Fiume e le regioni dell’Alto Adriatico sono state parte dell’Impero Asburgico fino alla fine della Grande Guerra. Il dominio italiano che sopravvenne, e che ben presto si tramutò in regime fascista, intraprese una pesantissima campagna di italianizzazione forzata in quei territori che, come ogni regione di frontiera, erano caratterizzati da una forte mescolanza di lingue, etnie e culture diverse. "Più della metà della popolazione si è ritrovata sottoposta a una serie di fortissime discriminazioni politiche e, nel caso della popolazione croata e slovena, anche culturali - continua lo storico -. Non puoi parlare nella tua lingua, né insegnarla o impararla, vieni licenziato dai posti di lavoro e vivi questa situazione per vent’anni. Nel ‘41 la Germania nazista e il Regno d’Italia invadono in pochi giorni il Regno di Jugoslavia. Cominciano così le violenze sia delle truppe occupanti sia dei collaborazionisti locali: stragi di massa che portano l’adesione della popolazione al movimento di Resistenza, che poi sarà guidato dal partito Comunista: un esercito enorme che inizia una guerriglia molto efficiente e che fa diventare la Jugoslavia per il regio esercito italiano quello che il Vietnam ha rappresentato per gli americani".

L'8 settembre del ‘43 Mussolini viene deposto, Badoglio firma l’armistizio con gli alleati e scappa assieme al Re, abbandonando il paese nel caos. Qui la popolazione di Fiume e dell’Istria, già organizzata e preparata sulla scia della vicina Jugoslavia, insorge, vivendo una Liberazione due anni in anticipo dal resto d’Italia. "I nazisti però arrivano anche qui - spiega lo storico - e dopo un mese conquistano l’intero territorio ammazzando più di 2500 persone. È questo il momento in cui i genitori e i nonni di Oleg si uniscono ai reparti combattenti ed è questo il perché di quel triangolo rosso che Oleg indossava ad Auschwitz".

 

"Una macchina di sterminio che funzionava da sola"

 

"In otto mesi di Auschwitz non ho mai visto un ufficiale tedesco, tutto era gestito dai kapò, anch’essi detenuti - racconta Mandić durante la sua lunga testimonianza -. Tutto è stato pensato nei minimi dettagli per rendere Auschwitz un’industria efficiente il cui prodotto finale era la morte.
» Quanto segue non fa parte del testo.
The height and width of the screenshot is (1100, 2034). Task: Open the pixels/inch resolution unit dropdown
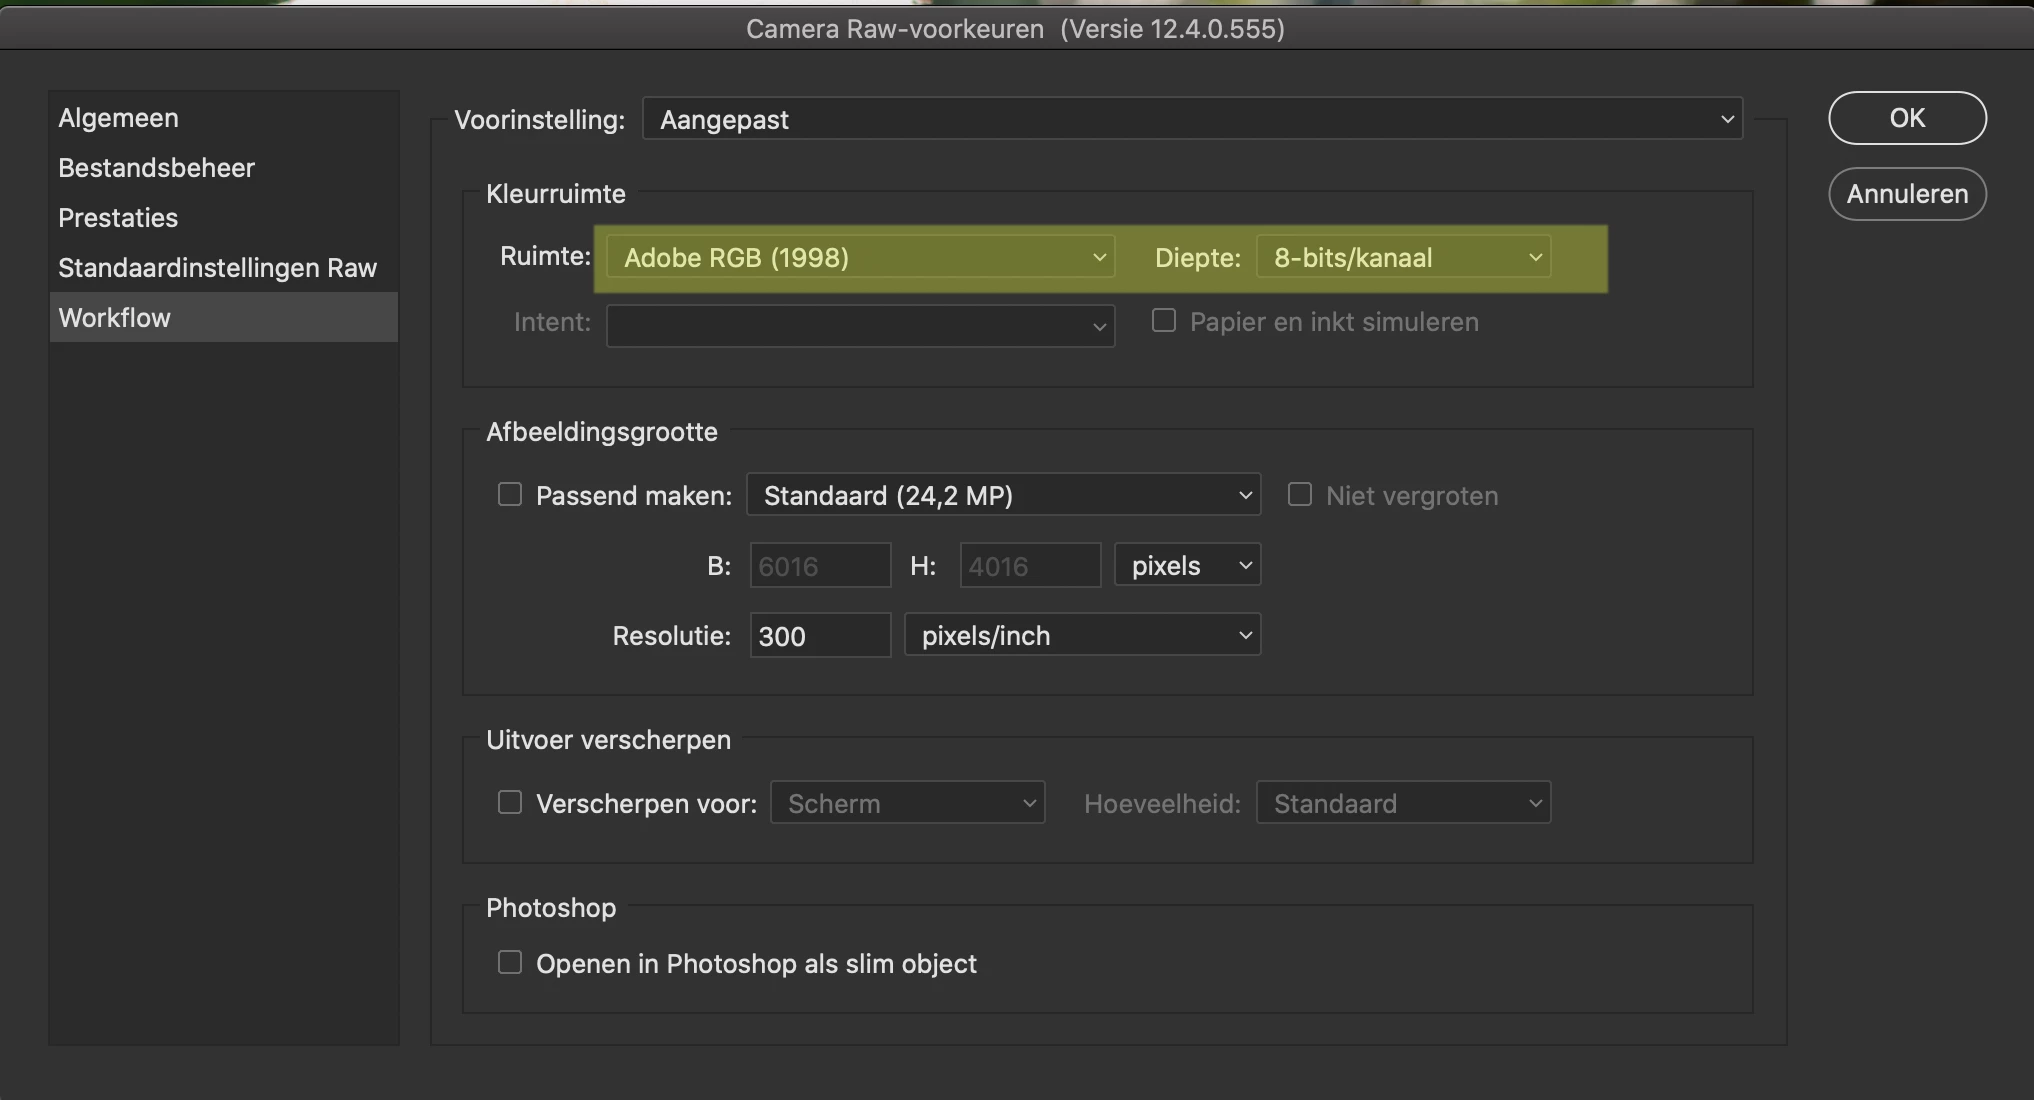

Durante la Conferenza di Wannsee, ci vollero 45 minuti per approvare l’idea di soluzione finale nei confronti degli ebrei. Le rimanenti sedici ore furono impiegate per capire come eliminare e occultare tutti i cadaveri degli undici milioni di ebrei che popolavano l’Europa. A tal proposito - continua il sopravvissuto - oltre a mettere a punto il sistema delle camere a gas e dei forni crematori è stato stilato da parte del Ministro della Salute un programma che regolava in ogni dettaglio la vita di un detenuto del campo, destinato al logoramento fino al sopraggiungimento della morte che, per ragioni logistiche, non poteva avvenire dopo i sette mesi al fine di non alterare il funzionamento dell’efficiente macchina di sterminio che erano stati in grado di creare".

 

"Non c’è traccia di follia in tutto questo - ricordano a più riprese Oleg e il direttore del Museo Storico Trentino Giuseppe Ferrandi durante l'evento di ieri -. I pazzi erano pochi, molti invece erano gli ubbidienti che con estrema lucidità eseguivano perfettamente il loro lavoro".

Lo stesso Josef Mengele, il responsabile (mai condannato) dei crudeli esperimenti medici e genetici condotti ad Auschwitz, viene ricordato da Mandić (che per diversi mesi ha vissuto all’interno del suo reparto, senza però essere mai stato utilizzato come cavia) come una persona estremamente lucida, calma e sempre impeccabile nell’aspetto, nei modi e nel vestire: “L’unico, in tutti quei mesi, che non si è mai rivolto a me strillando e urlandomi contro in malo modo. Solo anni dopo ho scoperto degli atroci esperimenti che portava avanti. La malvagità di Mengele non era fine a se stessa, aveva una finalità specifica ed è questa la cosa terribile. È facile parlare dei nazisti come dei pazzi, ci rassicura. Ma la dura verità è che si trattava di persone assolutamente normali all’interno di un disegno criminale".